Given task
Could you write out the material word for word, from the line with "This screenshot has width=950, height=713." through the end of the material, leaving out the pictures?

-=-=-=-=-

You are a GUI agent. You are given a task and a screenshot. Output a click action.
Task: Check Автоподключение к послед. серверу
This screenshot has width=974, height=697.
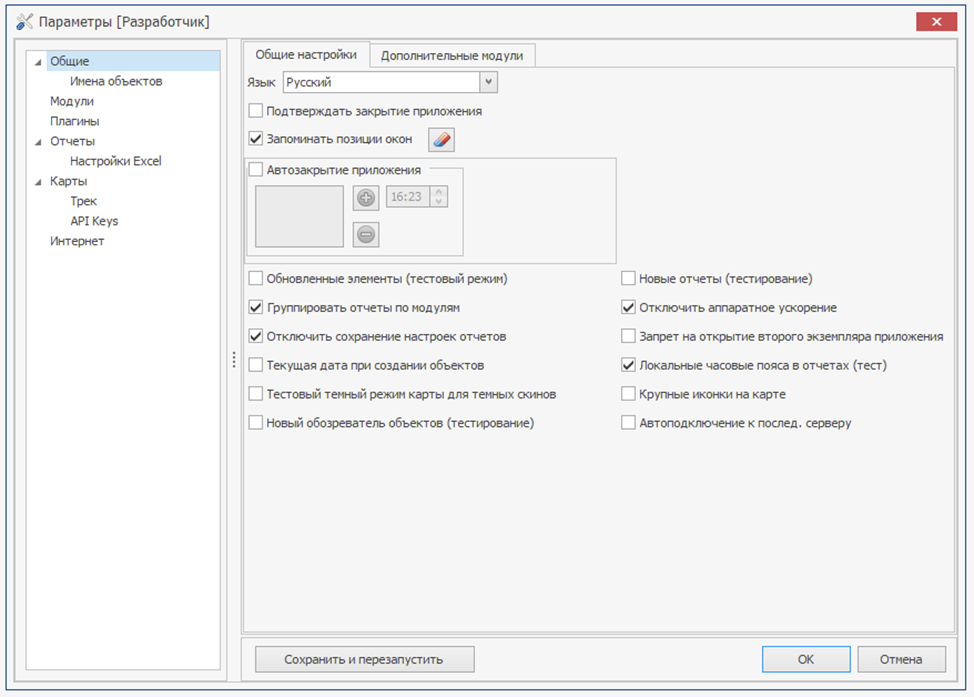tap(629, 423)
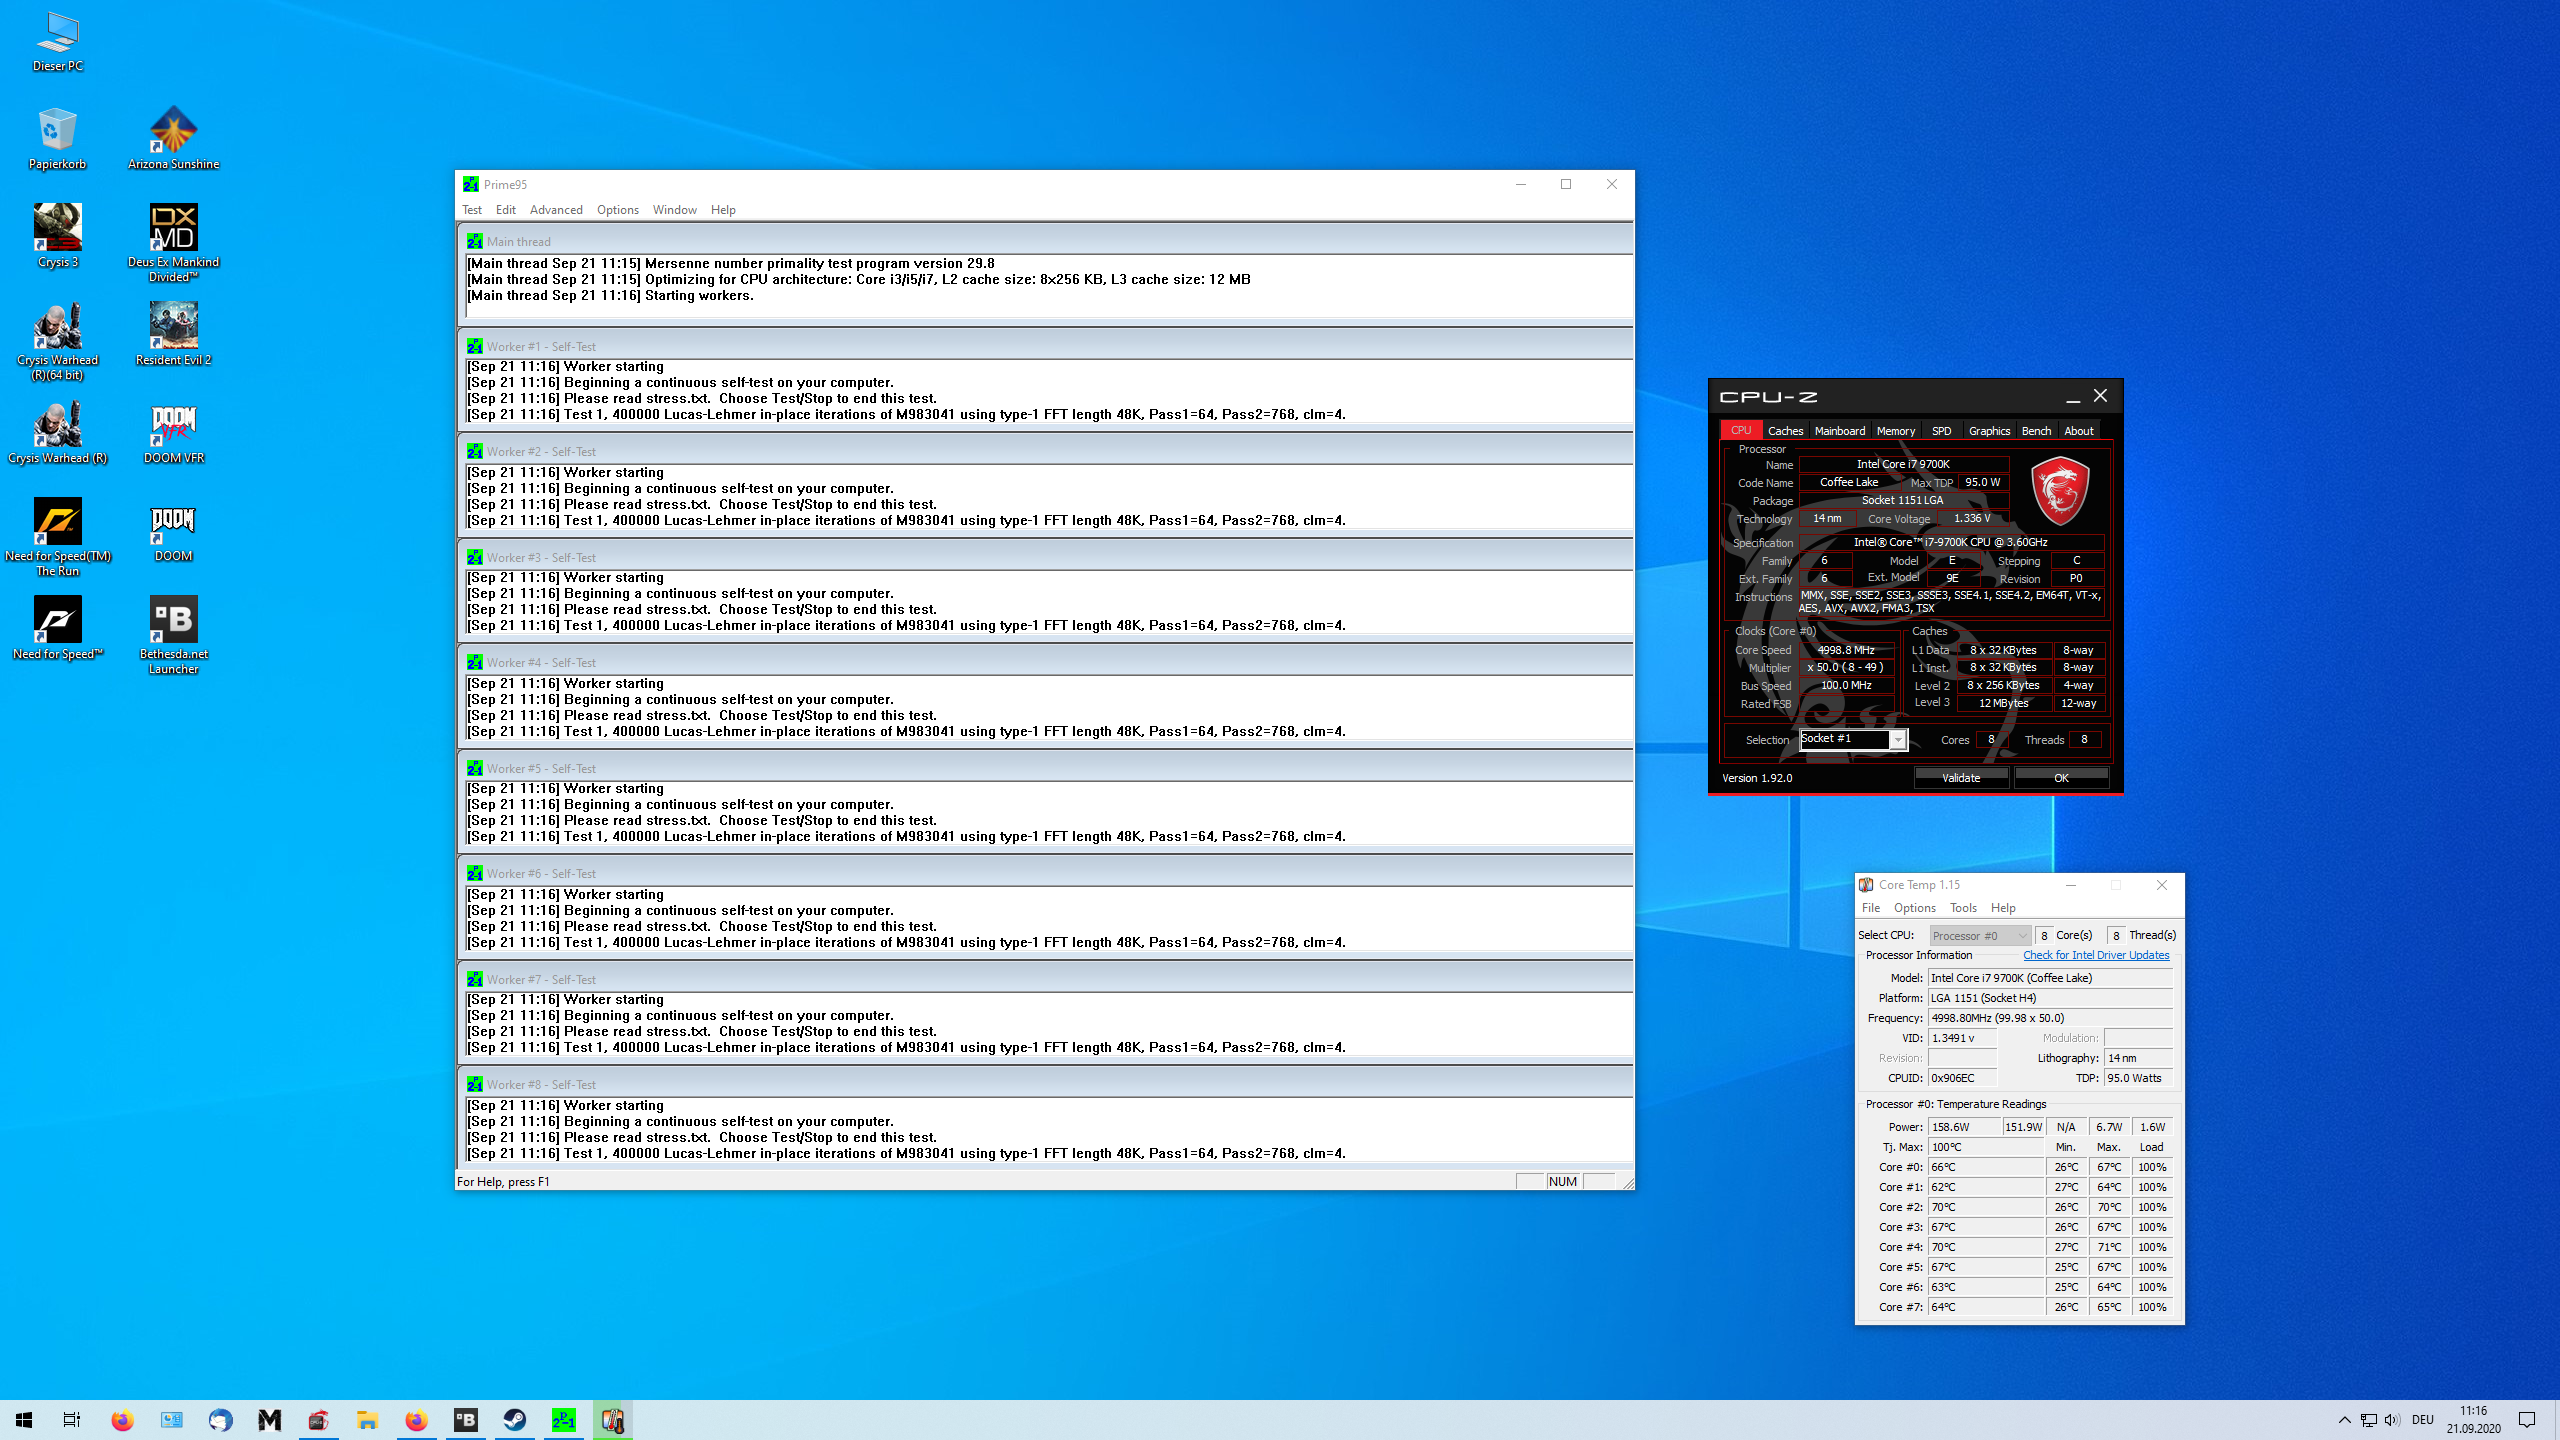This screenshot has width=2560, height=1440.
Task: Show hidden system tray icons chevron
Action: click(x=2344, y=1420)
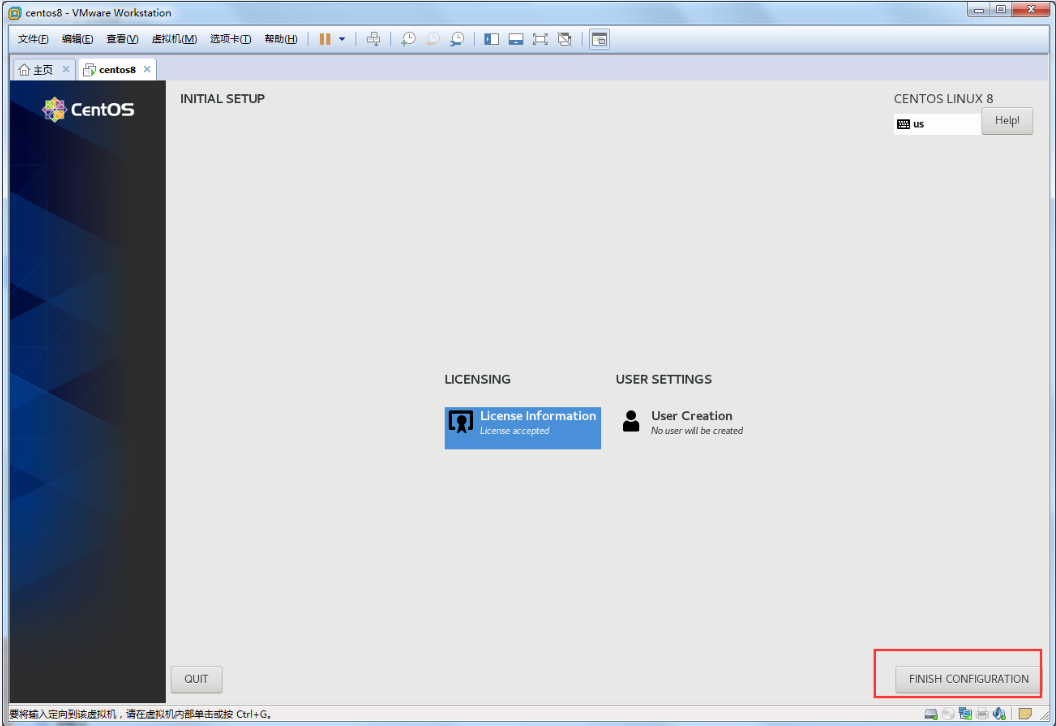Toggle the thumbnail bar view icon

[x=516, y=39]
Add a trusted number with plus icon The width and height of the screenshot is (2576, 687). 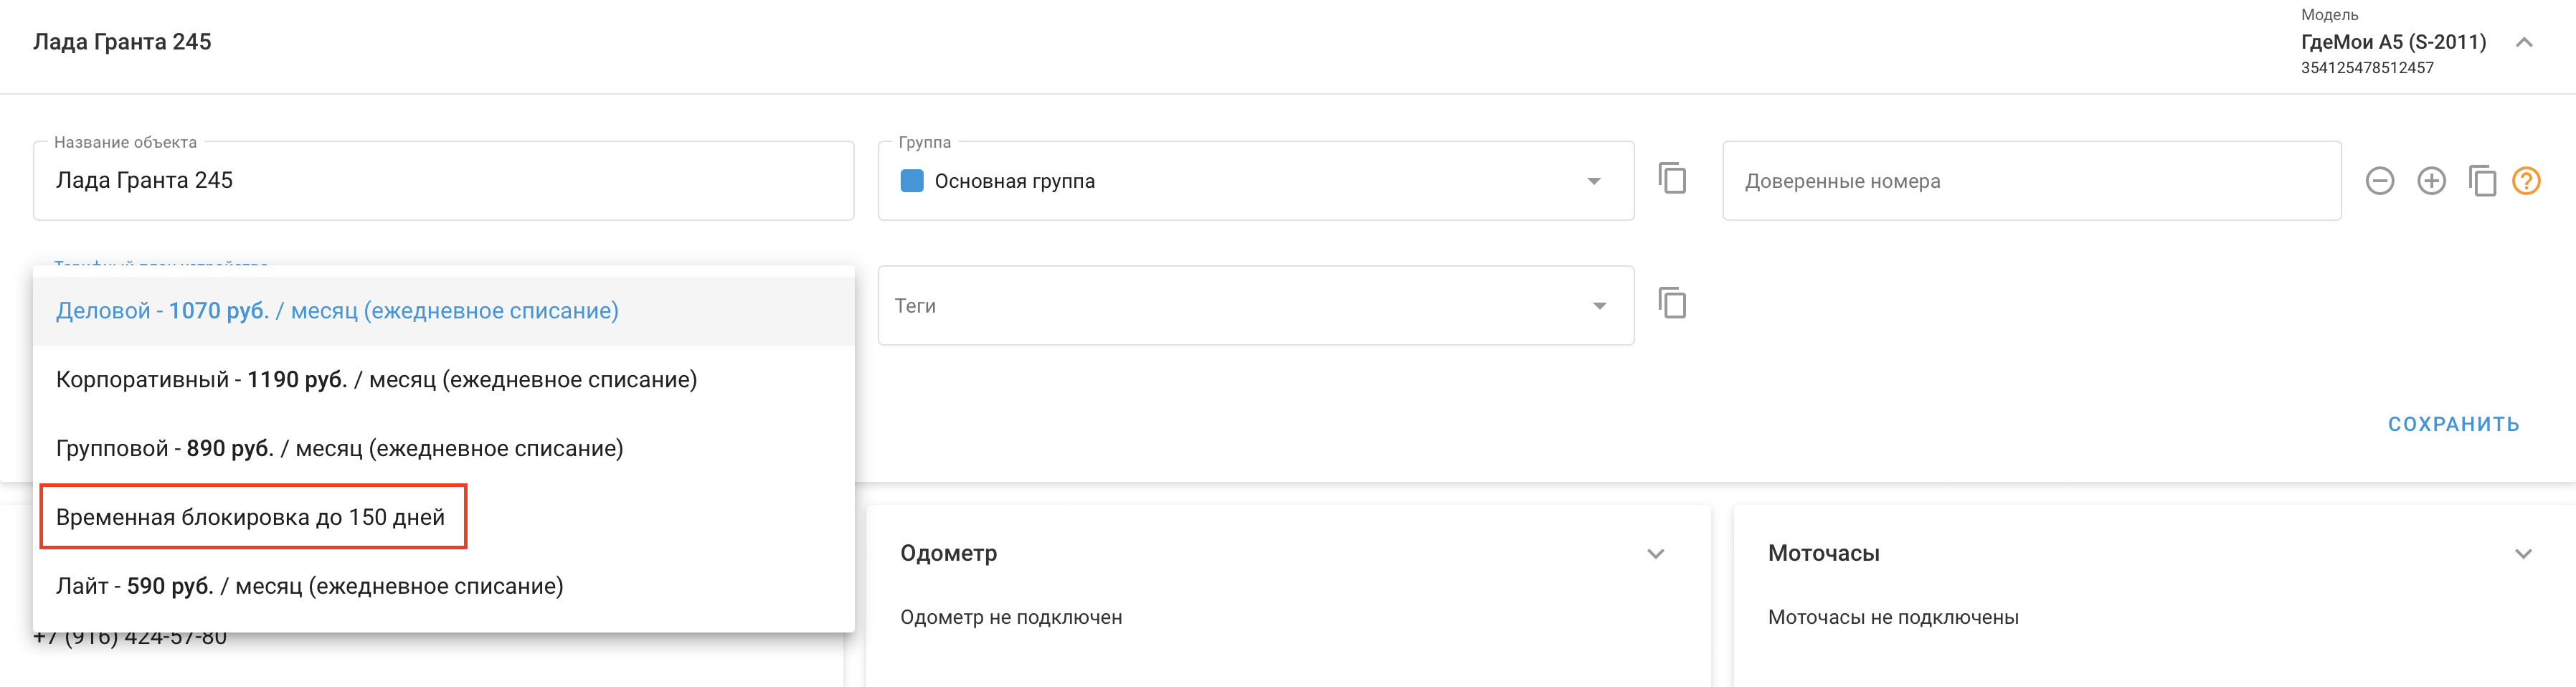[2431, 181]
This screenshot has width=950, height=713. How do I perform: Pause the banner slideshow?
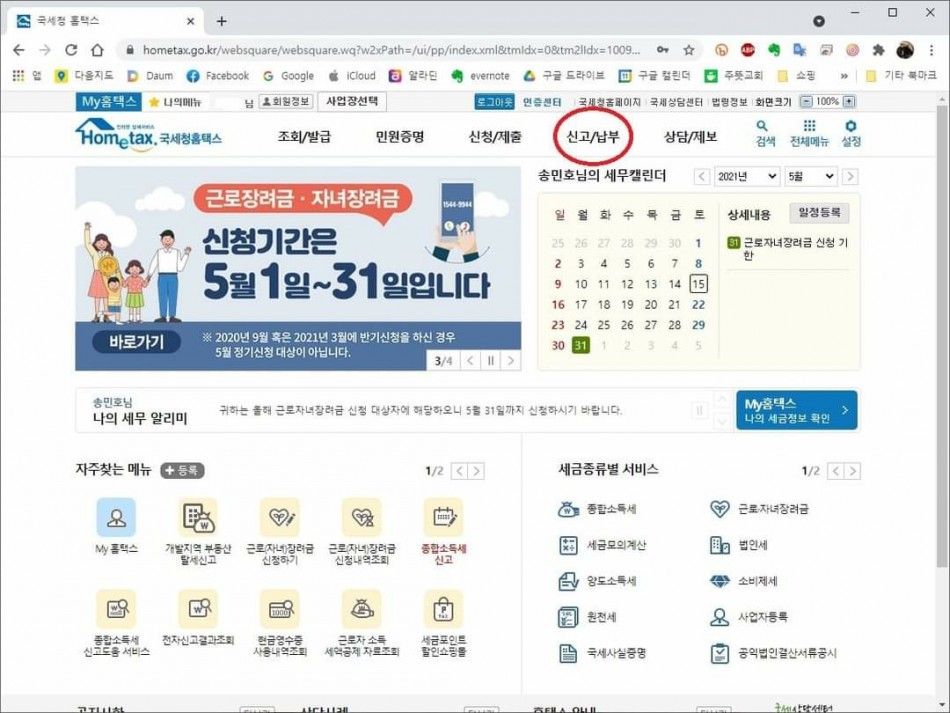click(490, 360)
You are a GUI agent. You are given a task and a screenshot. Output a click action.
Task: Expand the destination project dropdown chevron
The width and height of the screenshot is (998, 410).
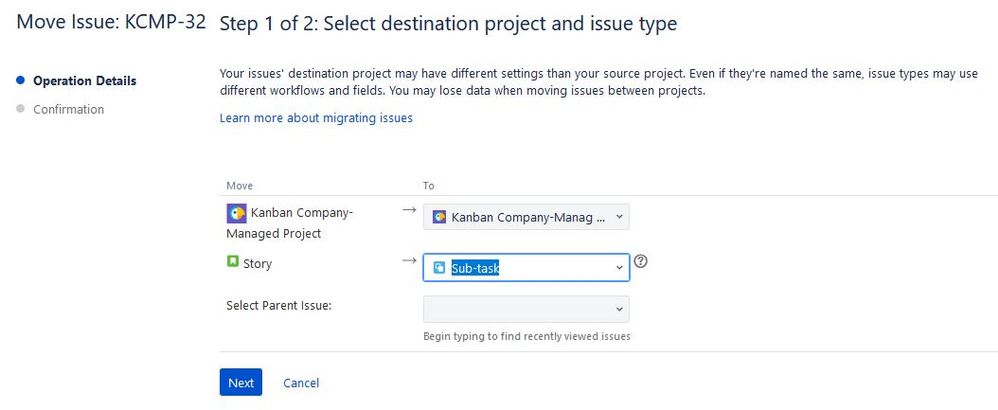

-=-=-=-=-

Response below
This screenshot has width=950, height=713. How do I perform: Pause the banner slideshow?
click(490, 360)
You are a GUI agent. You are given a task and a screenshot. Output a click action.
Task: Expand the destination project dropdown chevron
The width and height of the screenshot is (998, 410).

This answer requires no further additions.